▸ EXERCISE DESCRIPTION: Review the material and extract every line in which the word "agent" occurs.

▸ RECORD SET:

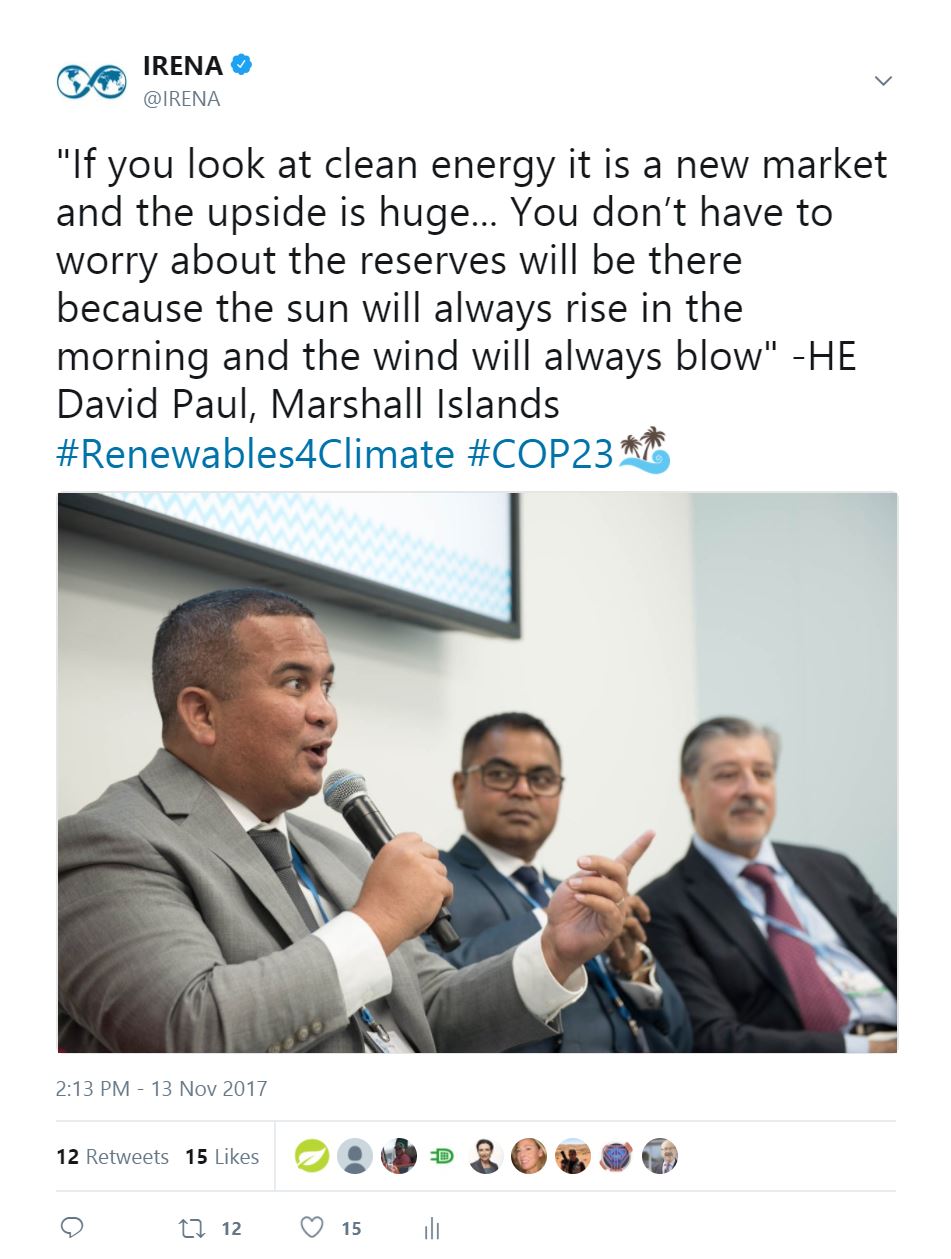This screenshot has width=951, height=1259.
Task: Click the green LED bulb liker avatar
Action: (x=442, y=1156)
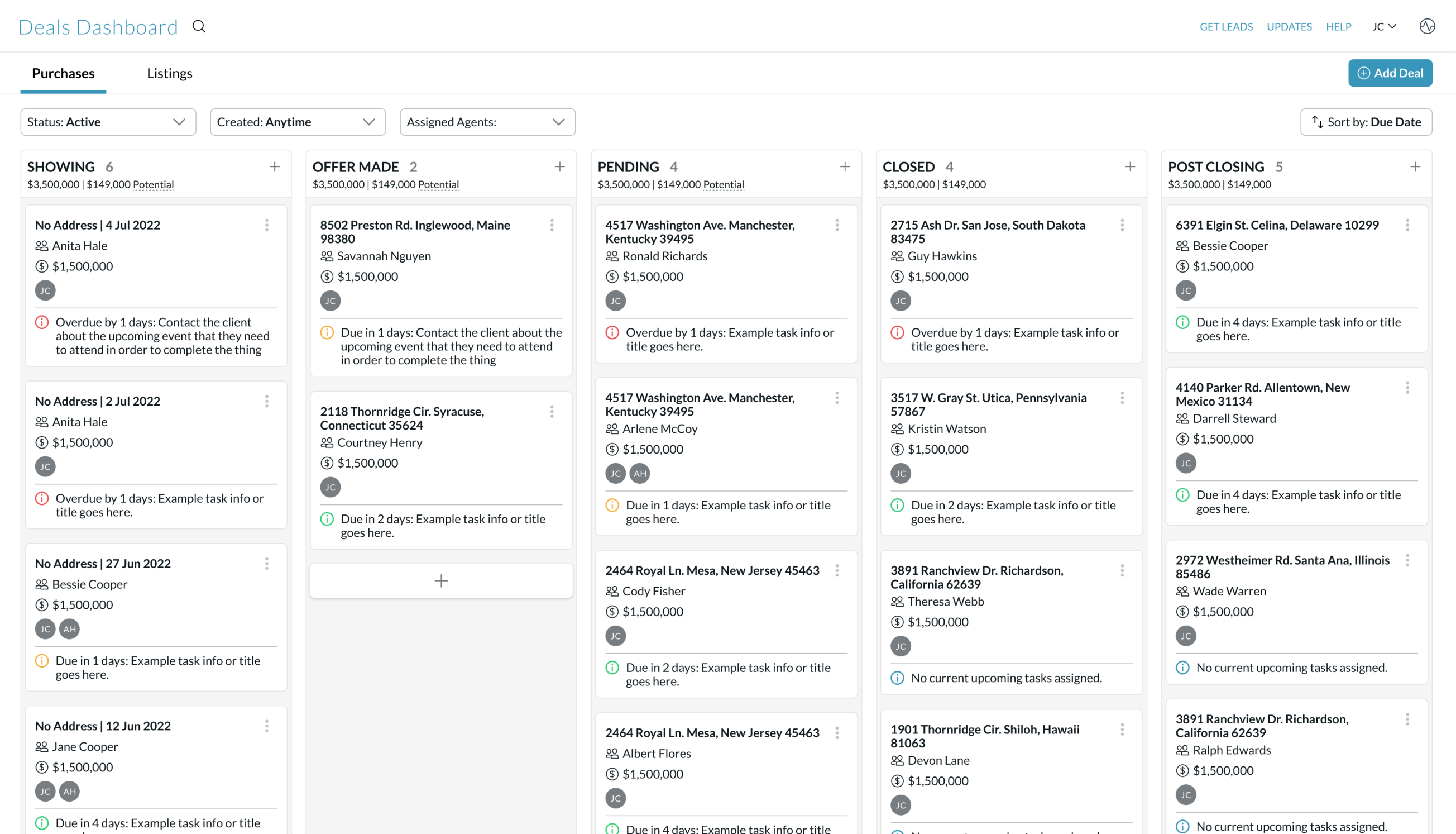Open the Created Anytime dropdown filter
The image size is (1456, 834).
coord(297,121)
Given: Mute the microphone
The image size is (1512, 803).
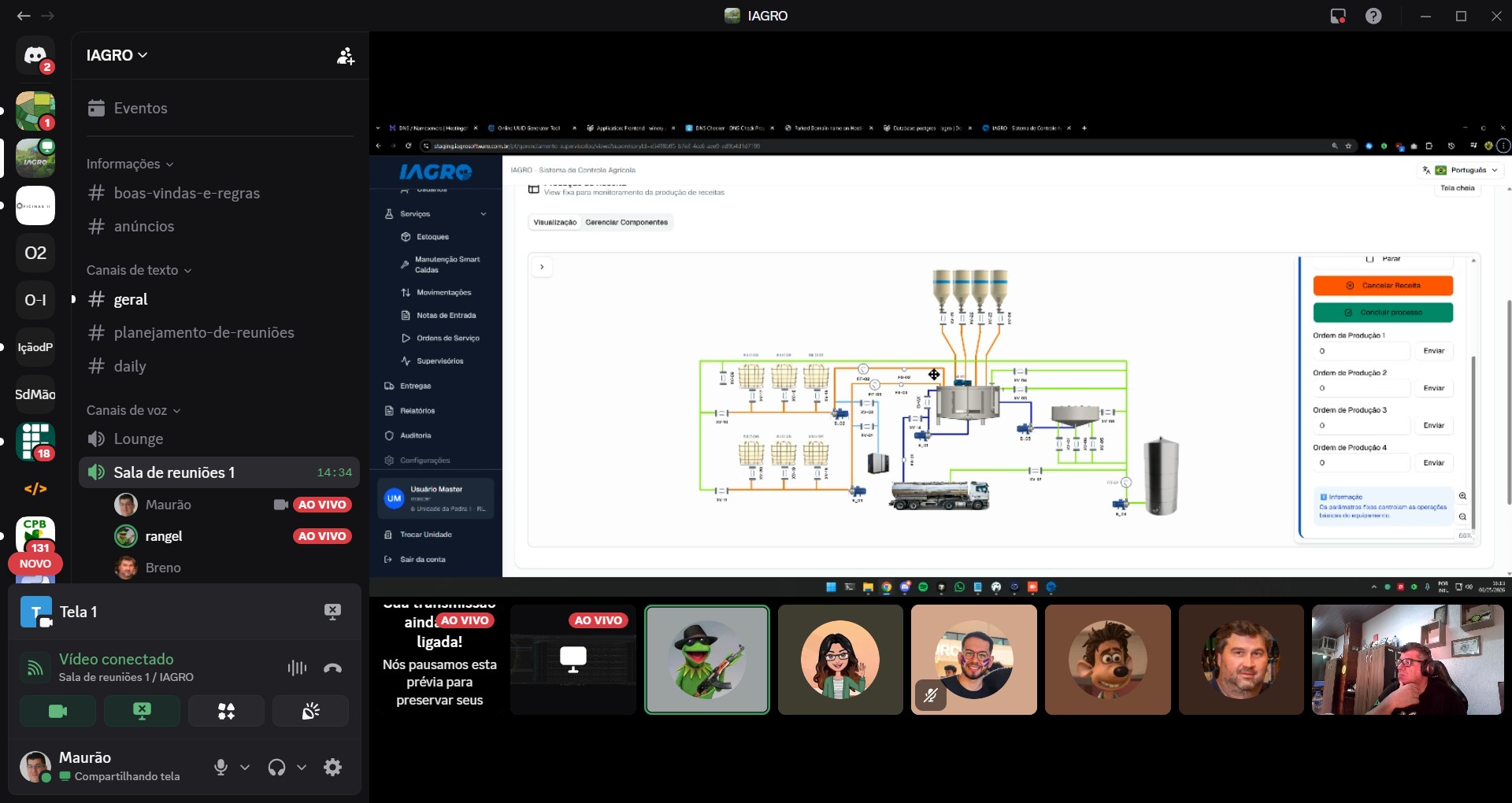Looking at the screenshot, I should (221, 767).
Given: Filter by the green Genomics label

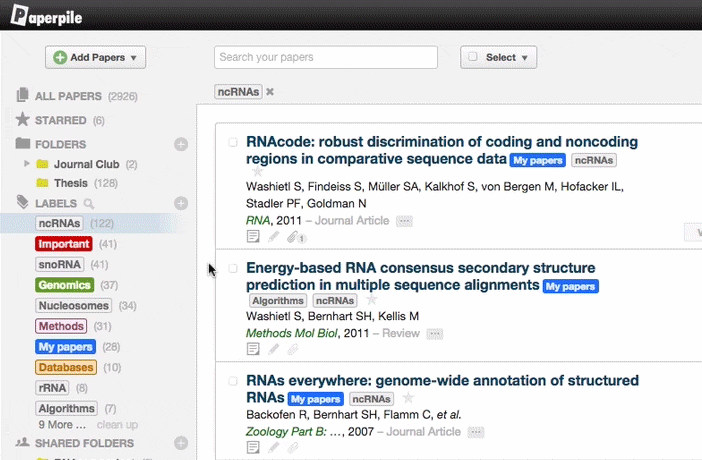Looking at the screenshot, I should [x=65, y=285].
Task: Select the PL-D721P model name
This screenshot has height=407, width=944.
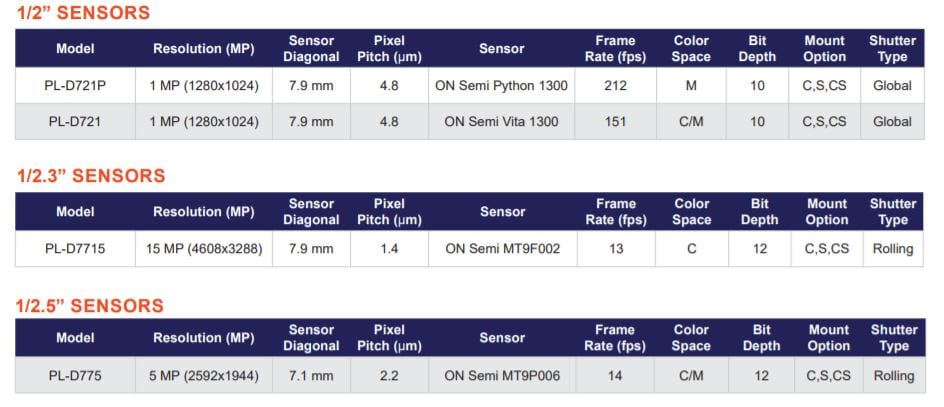Action: click(77, 86)
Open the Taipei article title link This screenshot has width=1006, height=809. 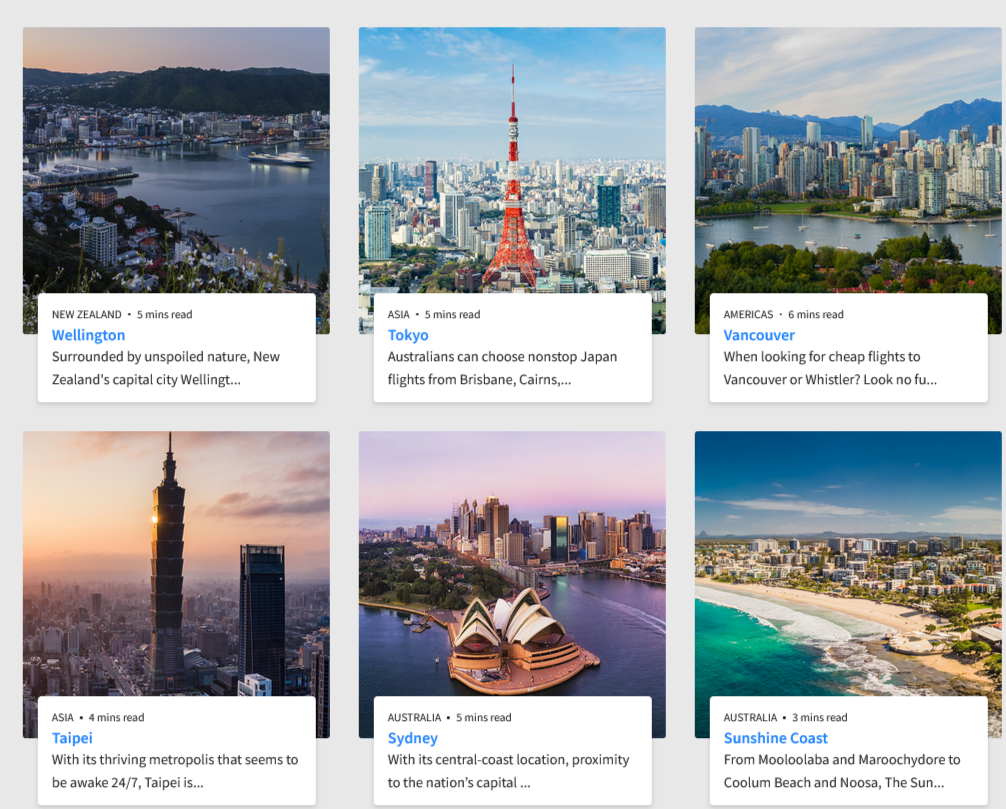[72, 738]
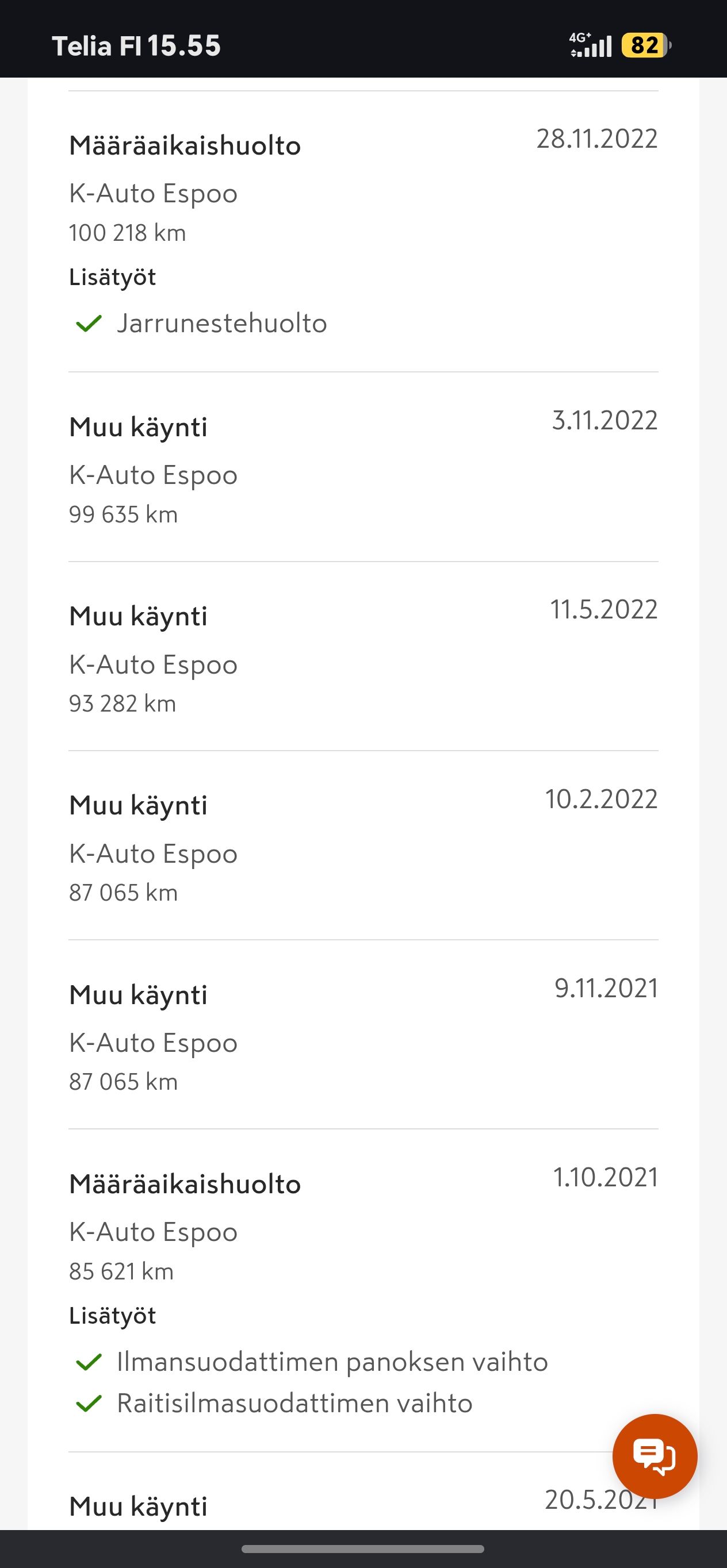Viewport: 727px width, 1568px height.
Task: Tap the Telia FI 15.55 status text
Action: tap(136, 45)
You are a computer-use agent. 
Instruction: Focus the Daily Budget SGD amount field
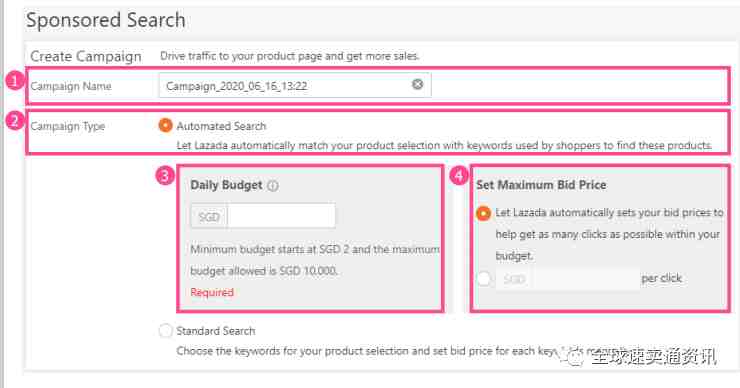point(281,216)
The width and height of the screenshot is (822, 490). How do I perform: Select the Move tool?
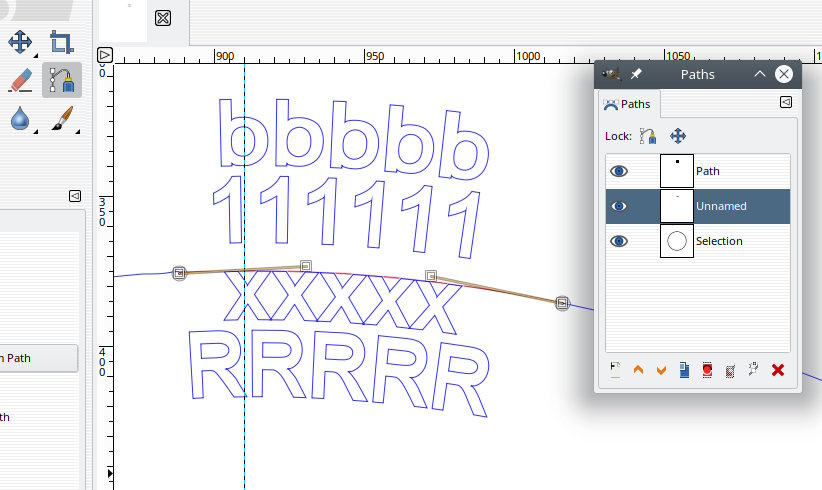(20, 42)
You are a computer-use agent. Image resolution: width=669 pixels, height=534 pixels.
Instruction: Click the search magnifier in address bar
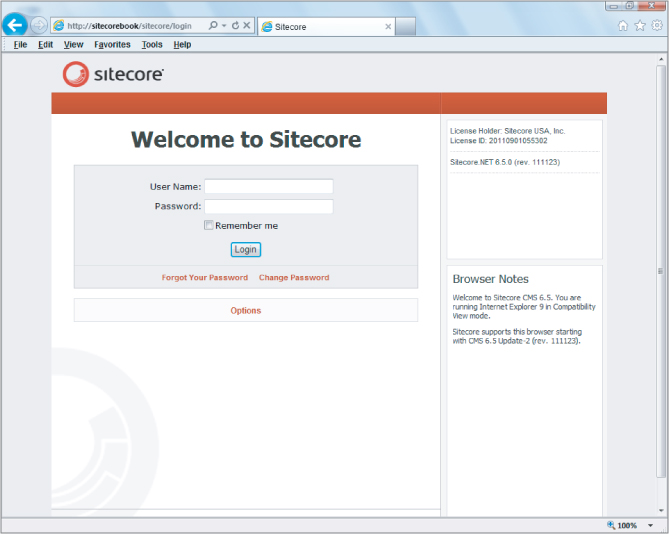(213, 25)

▸ ANSWER SECTION:
You are a computer-use agent. 
You are a computer-use agent. Image resolution: width=669 pixels, height=534 pixels.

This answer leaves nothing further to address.